Prolog

1.6K 37 5
                                    

Rozejrzałam się po pokoju wspólnym, nerwowo szukając naszyjnika, który dostałam od babci na jedenaste urodziny. Był dla mnie bezcenny, a wspomnienie tamtego dnia wciąż pozostawało żywe w mojej pamięci, jakby wydarzyło się to zaledwie wczoraj. Z westchnieniem usiadłam w wygodnym fotelu przed kominkiem, wsłuchując się w uspokajający trzask płonących polan. Ciepło ognia otuliło mnie, a wspomnienia zaczęły powoli powracać.

                                                                                          *****

Skończyłam rozczesywać swoje długie, ciemnobrązowe, lekko falowane włosy, które opadały na plecy, sięgając niemal ich połowy. Sięgnęłam po moją ulubioną szkatułkę, wykonaną z jasnego, brzozowego drewna, zdobioną złotymi motylami. Na jej wieczku lśnił subtelny, srebrzysty grawer z moim imieniem i nazwiskiem: "Veronica White". Delikatnie przejechałam palcem po wyrytych literach, podziwiając kunszt wykonania.

– Panienko White – usłyszałam za sobą cichy głos naszej domowej skrzatki, Stokrotki. – Pierwsi goście już przybyli. Matka prosi, byś zeszła do salonu jak najszybciej – oznajmiła na jednym wydechu, po czym zniknęła z cichym pstryknięciem palca.

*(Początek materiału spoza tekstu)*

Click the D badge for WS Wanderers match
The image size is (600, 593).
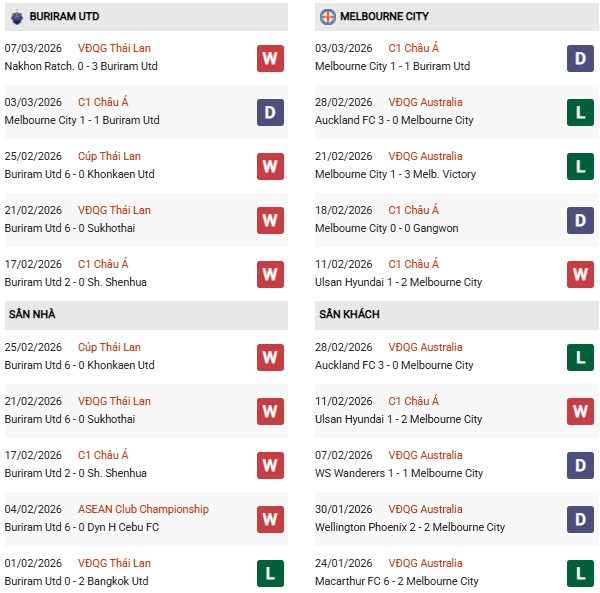click(580, 465)
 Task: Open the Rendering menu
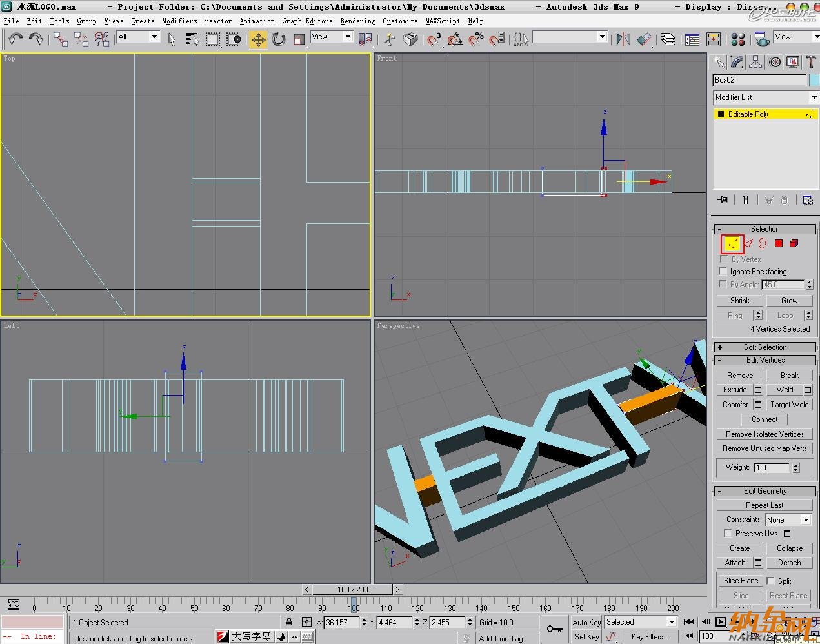pos(357,21)
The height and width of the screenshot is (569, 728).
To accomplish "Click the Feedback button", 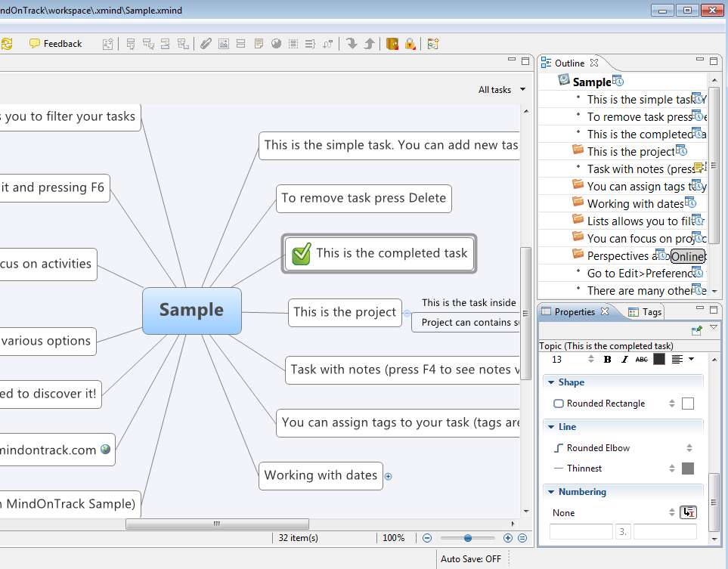I will [x=56, y=44].
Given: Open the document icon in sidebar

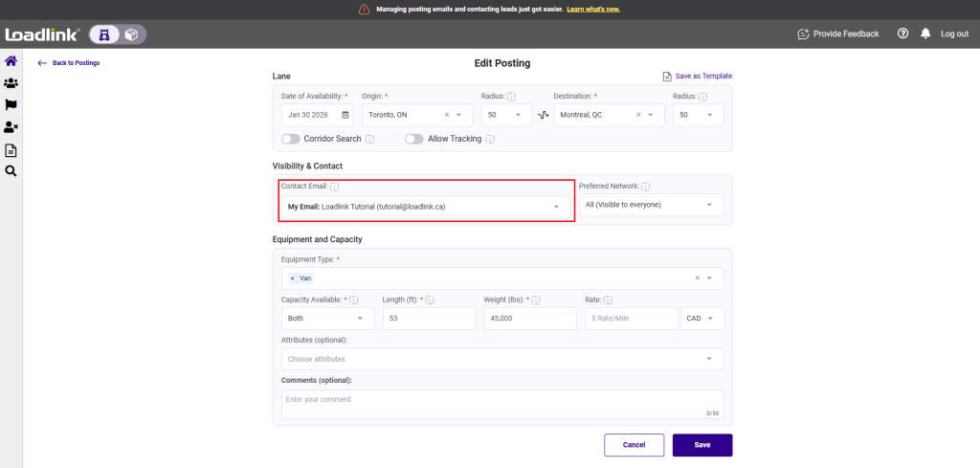Looking at the screenshot, I should (11, 149).
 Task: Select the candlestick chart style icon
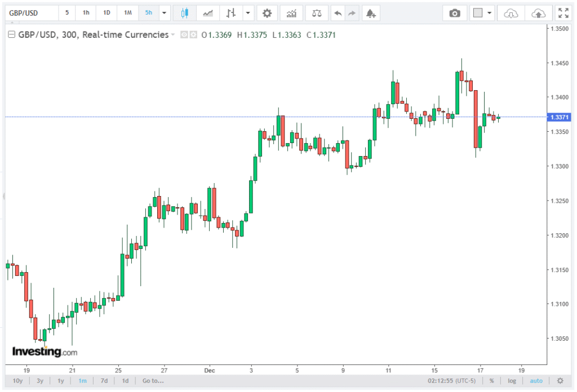click(x=184, y=13)
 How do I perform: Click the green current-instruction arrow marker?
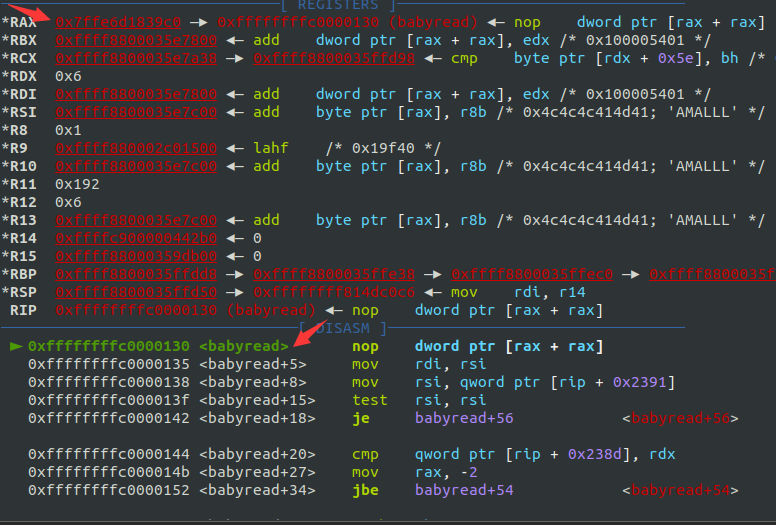tap(16, 346)
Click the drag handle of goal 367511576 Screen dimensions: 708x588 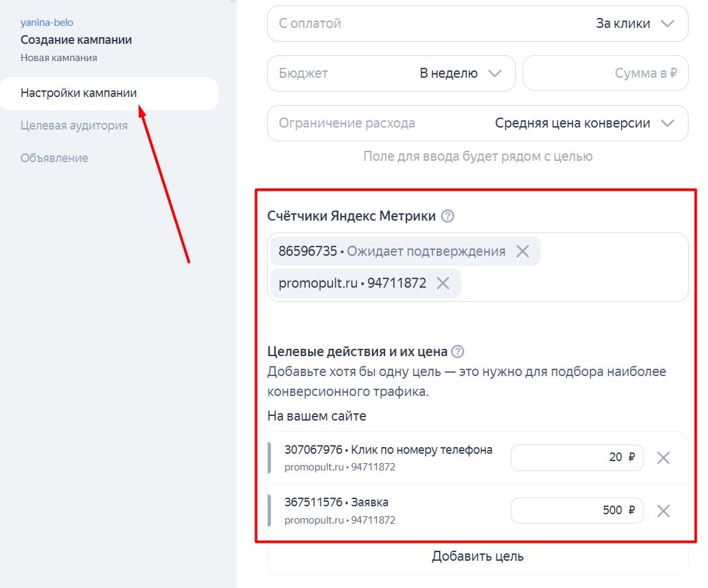(270, 510)
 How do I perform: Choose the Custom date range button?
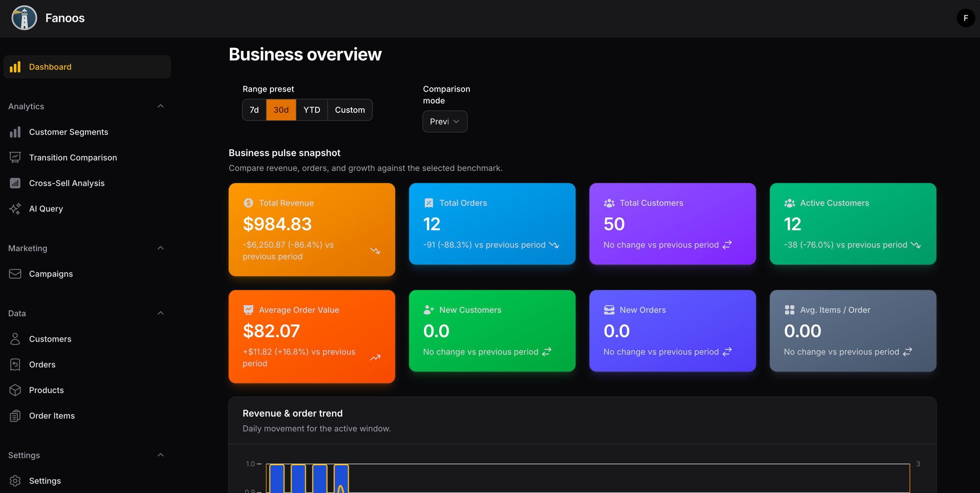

– Muszę się pospieszyć – powiedziałam sama do siebie, wyciągając ze szkatułki swoją ulubioną opaskę do włosów, misternie zdobioną czerwono-srebrnymi kryształami.

Wstałam i spojrzałam w lustro po raz ostatni, upewniając się, że wszystko jest na swoim miejscu, zanim udałam się na przyjęcie urodzinowe z okazji ukończenia jedenastu lat.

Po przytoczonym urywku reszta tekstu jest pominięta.